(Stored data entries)
=== Begin Enclosure ===

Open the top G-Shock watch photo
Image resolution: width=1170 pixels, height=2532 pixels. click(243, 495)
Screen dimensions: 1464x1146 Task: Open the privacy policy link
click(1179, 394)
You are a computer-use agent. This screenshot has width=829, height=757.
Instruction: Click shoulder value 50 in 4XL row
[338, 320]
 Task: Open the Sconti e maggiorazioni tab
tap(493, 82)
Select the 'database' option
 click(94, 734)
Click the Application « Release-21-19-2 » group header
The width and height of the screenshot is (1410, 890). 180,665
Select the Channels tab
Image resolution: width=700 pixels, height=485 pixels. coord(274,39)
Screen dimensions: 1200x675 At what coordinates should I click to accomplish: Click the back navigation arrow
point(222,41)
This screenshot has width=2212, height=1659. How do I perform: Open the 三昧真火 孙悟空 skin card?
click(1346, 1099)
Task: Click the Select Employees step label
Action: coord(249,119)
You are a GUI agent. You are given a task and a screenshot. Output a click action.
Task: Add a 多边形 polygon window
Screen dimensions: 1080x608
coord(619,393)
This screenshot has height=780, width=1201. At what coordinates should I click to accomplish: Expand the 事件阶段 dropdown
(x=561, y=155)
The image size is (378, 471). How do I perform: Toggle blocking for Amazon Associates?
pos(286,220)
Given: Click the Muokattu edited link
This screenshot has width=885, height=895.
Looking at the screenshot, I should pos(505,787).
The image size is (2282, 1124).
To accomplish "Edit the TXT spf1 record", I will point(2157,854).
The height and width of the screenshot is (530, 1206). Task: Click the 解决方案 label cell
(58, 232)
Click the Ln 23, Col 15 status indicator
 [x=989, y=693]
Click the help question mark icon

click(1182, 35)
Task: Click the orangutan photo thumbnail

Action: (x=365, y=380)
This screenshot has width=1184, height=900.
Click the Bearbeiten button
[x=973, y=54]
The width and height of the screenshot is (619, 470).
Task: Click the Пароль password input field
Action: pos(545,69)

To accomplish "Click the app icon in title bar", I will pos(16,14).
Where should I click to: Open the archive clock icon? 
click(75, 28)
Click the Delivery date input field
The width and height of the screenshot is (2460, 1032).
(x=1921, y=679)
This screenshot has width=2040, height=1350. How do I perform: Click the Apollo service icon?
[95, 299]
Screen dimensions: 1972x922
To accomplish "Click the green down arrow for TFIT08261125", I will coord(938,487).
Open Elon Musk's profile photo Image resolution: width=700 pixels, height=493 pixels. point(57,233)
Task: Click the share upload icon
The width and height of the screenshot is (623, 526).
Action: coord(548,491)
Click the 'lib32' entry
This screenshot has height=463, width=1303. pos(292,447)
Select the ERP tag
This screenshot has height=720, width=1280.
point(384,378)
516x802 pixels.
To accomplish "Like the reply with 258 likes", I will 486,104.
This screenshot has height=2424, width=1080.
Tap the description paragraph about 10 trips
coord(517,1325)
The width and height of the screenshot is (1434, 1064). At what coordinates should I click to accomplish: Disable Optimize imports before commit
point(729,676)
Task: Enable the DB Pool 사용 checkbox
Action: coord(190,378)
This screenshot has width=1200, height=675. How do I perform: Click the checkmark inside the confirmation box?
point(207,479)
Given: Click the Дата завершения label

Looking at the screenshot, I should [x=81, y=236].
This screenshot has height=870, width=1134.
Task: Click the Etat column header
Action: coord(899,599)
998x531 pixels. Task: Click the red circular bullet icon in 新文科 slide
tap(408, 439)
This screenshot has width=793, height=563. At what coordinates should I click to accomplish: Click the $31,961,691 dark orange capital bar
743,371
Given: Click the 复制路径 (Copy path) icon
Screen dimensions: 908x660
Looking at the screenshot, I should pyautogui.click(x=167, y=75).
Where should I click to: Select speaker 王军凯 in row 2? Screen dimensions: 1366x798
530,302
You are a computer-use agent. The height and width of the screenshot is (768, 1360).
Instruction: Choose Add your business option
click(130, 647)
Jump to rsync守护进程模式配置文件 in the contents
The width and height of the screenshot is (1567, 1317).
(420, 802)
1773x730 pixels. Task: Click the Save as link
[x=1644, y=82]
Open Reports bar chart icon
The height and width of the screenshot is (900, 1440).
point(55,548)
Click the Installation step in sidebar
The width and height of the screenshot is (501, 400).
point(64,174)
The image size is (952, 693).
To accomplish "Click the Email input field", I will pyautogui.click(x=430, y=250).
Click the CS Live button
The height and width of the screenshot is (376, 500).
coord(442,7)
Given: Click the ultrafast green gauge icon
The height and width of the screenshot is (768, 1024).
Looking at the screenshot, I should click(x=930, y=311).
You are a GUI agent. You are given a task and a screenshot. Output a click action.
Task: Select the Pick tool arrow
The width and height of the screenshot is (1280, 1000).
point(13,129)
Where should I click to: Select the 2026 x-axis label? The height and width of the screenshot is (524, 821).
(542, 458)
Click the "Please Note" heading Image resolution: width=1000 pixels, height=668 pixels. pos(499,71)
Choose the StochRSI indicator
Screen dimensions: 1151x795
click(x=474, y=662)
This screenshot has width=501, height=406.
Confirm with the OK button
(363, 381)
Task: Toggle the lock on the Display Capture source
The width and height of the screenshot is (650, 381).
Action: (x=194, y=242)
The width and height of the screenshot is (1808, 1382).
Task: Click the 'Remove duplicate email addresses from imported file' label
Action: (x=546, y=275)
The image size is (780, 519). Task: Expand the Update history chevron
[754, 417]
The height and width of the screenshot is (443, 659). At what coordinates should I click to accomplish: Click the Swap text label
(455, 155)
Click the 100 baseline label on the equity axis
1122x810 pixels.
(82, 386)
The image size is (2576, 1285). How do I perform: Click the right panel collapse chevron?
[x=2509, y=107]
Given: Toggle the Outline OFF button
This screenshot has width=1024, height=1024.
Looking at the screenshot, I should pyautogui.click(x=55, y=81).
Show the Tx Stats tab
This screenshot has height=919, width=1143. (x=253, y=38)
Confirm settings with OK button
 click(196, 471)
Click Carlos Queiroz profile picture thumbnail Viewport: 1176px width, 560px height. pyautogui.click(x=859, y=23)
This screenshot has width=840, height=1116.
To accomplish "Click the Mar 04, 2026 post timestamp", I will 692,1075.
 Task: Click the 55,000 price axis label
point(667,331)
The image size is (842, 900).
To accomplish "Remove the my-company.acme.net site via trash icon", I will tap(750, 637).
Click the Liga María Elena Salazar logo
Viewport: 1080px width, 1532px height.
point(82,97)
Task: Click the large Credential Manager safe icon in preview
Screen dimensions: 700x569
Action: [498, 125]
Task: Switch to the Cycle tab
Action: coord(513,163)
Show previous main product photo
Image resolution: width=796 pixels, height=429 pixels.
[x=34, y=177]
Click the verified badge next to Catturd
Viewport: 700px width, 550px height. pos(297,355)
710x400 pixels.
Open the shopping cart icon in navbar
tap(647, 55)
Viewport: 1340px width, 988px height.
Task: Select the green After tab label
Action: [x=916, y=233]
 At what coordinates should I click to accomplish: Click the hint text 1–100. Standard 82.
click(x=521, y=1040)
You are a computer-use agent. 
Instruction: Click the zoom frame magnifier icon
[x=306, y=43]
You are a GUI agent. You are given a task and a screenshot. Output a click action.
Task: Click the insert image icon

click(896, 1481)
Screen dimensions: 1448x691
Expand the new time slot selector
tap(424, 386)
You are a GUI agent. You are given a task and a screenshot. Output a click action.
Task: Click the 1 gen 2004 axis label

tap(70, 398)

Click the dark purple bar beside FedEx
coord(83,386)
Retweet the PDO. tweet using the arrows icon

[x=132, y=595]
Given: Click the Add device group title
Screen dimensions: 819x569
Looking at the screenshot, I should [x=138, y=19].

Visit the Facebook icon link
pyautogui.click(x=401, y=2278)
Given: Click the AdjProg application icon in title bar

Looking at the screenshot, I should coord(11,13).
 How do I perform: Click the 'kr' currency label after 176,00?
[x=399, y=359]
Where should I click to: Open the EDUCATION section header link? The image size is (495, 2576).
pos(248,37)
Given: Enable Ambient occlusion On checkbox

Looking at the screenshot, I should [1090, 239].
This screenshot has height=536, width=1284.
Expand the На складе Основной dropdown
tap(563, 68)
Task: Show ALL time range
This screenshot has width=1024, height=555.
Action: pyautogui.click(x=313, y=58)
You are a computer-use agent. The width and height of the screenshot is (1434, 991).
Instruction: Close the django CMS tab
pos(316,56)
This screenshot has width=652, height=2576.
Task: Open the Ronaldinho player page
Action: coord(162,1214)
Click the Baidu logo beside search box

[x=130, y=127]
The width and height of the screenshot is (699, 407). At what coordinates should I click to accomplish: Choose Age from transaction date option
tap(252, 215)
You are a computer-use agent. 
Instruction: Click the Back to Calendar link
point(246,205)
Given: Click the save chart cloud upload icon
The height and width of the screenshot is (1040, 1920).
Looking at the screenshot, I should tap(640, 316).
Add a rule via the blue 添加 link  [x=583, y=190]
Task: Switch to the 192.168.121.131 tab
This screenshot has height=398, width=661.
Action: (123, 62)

=== End Enclosure ===

Work order: Among the entries above, locate the lines containing "Screen dimensions: 1448x691" and "You are a computer-use agent. The width", and transcribe exactly those two lines and all lines between.

Result for this exercise:
Screen dimensions: 1448x691
Expand the new time slot selector
tap(424, 386)
You are a GUI agent. You are given a task and a screenshot. Output a click action.
Task: Click the 1 gen 2004 axis label

tap(70, 398)

Click the dark purple bar beside FedEx
coord(83,386)
Retweet the PDO. tweet using the arrows icon

[x=132, y=595]
Given: Click the Add device group title
Screen dimensions: 819x569
Looking at the screenshot, I should [x=138, y=19].

Visit the Facebook icon link
pyautogui.click(x=401, y=2278)
Given: Click the AdjProg application icon in title bar

Looking at the screenshot, I should coord(11,13).
 How do I perform: Click the 'kr' currency label after 176,00?
[x=399, y=359]
Where should I click to: Open the EDUCATION section header link? The image size is (495, 2576).
pos(248,37)
Given: Enable Ambient occlusion On checkbox

Looking at the screenshot, I should [1090, 239].
This screenshot has height=536, width=1284.
Expand the На складе Основной dropdown
tap(563, 68)
Task: Show ALL time range
This screenshot has width=1024, height=555.
Action: pyautogui.click(x=313, y=58)
You are a computer-use agent. The width and height of the screenshot is (1434, 991).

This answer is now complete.